-------- SELECTED PASSAGE --------

The Sigma FP L has put an end to the leaks with its official announcement – and as expected, it’s a 61MP version of the world’s smallest full-frame camera.
The modular mirrorless camera inherits the design of the Sigma FP from 2019, which means it’s a stripped down, minimalist affair with no built-in viewfinder or image stabilization.
But the Sigma FP L does bring a new 61MP sensor, which should make it more appealing to hybrid shooters who need more resolution than the 24MP offered by its predecessor, along with some improved autofocus.
Rather than using the older contrast-based AF, the Sigma FP L brings a new hybrid system (mixing phase- and contrast-detection) that should bring a big improvement for both stills and video shooters.
That extra resolution from the 61MP sensor means the Sigma FP L can also deliver a new ‘crop zoom’ function, which lets you crop into stills or video by five times in-camera to get a different angle, without sacrificing too much in the way of detail.

--------

EXERCISE BRIEF: Please return the Sigma FP L passage word for word, between "That extra resolution" and "way of detail.", inclusive.

-------- DATA SEGMENT --------

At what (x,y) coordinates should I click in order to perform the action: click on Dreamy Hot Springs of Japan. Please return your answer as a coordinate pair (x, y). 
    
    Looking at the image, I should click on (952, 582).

--------

RESPONSE BELOW:
That extra resolution from the 61MP sensor means the Sigma FP L can also deliver a new ‘crop zoom’ function, which lets you crop into stills or video by five times in-camera to get a different angle, without sacrificing too much in the way of detail.